12. Plasmodesmata
• Every living cell in a higher plant is connected to its living neighbors by fine cytoplasmic
channels, each of which is called a plasmodesma which passes through the intervening cell
walls.
• They act like tunnels running through the cell wall which allow communication with the other
cells in a tissue.
• The plasma membrane of one cell is continuous with that of its neighbor at each plasmodesma.
• Plasmodesmata are lined with plasma membrane that is continuous with the membranes of the
two cells. Each plasmodesma has a thread of cytoplasm extending through it
13. Formation and number
• They are formed around the elements of the smooth endoplasmic reticulum that become trapped
during cytokinesis (of mitotic cell division) within the new cell wall that will bisect the parental
cell. Here the wall is not thickened further, and depressions or thin areas known as pits are
formed in the walls. Pits normally pair up between adjacent cells.
• They can also be inserted into existing cell walls between non-dividing cells (secondary
plasmodesmata).
• They occur in varying numbers.
• For example, plasmodesmata are especially common and abundant in the walls of columns of
cells that lead toward sites of intense secretion, such as in nectar-secreting glands (trichomes of
Abutilon nectaries).
• In such cells, there may be 15 or more plasmodesmata per square micrometer of wall surface,
whereas there is often less than 1 per square micrometer in other cell walls.
• A typical plant cell may have between 103 and 105 plasmodesmata connecting it with adjacent
cells equating to between 1 and 10 per µm2.
14. Structure of Plasmodesmata
• They are roughly cylindrical, membrane-lined channels with a diameter
of 20 to 40 nm.
• They are constructed of three main layers, the plasma membrane,
the cytoplasmic sleeve, and the desmotubule.
• Running from cell to cell through the center of most plasmodesmata is a
narrower cylindrical structure, the desmotubule, which remains,
continuous with elements of the SER membranes of each of the
connected cells.
• Between the outside of the desmotubule and the inner face of the
cylindrical plasma membrane is an annulus of cytosol, which often
appears to be constricted at each end of the plasmodesmata.

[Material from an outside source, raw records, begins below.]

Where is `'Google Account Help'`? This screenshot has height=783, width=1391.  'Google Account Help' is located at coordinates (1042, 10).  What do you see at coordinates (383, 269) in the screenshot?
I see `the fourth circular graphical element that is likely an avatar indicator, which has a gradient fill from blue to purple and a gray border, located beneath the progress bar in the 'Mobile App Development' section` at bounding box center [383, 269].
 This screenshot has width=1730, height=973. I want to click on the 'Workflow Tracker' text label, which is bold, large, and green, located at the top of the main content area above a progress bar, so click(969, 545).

• These constrictions may regulate the flux of molecules through the
annulus that joins the two cytosols.
• The plasma membrane portion of the plasmodesma is a continuous
extension of the cell membrane or plasmalemma and has a
similar phospholipid bilayer structure
15. Functional states of plasmodesmata
Closed plasmodesmata
The plasmamembrane and desmotubule are appeared in a way that there is no
cytoplasmic sleeve. This may be temporary or permanent
Open basal plasmodesmata
The cytoplasmic channels are narrow. They have cell to cell transport of
micromolecules takes place
Intercellular exchange of ions, photoassimulators
Open dilated plasmodesmata
these are enlarged and more dilated for transport of macromolecules
Example: proteins of plant viruses
Dilation takes place due to physiological or developmental or specific target
proteins
Dilation takes place by specific targeted proteins is called Gatting
16. Functions of Plasmodesmata
• They are narrow channels that act as intercellular cytoplasmic bridges to facilitate
communication and transport of materials between plant cells. They serve to connect the
symplastic space in the plant and are extremely specialized channels that allow for intercellular
movement of water, various nutrients, and other molecules.
• Plasmodesmata function in intercellular communication, i.e., they allow molecules to pass
directly from cell to cell.
• It has been suggested that plasmodesmata mediate transport between adjacent plant cells, much
as gap junctions of animal cells. They allow the passage of molecules with molecular weights of
less than 800 daltons.
• Plasmodesmata have been shown to transport proteins (including transcription factors), short
interfering RNA, messenger RNA, viroids, and viral genomes from cell to cell.
• Plasmodesmata are also used by cells in the phloem, and symplastic transport is used to regulate
the sieve-tube cells by the companion cells.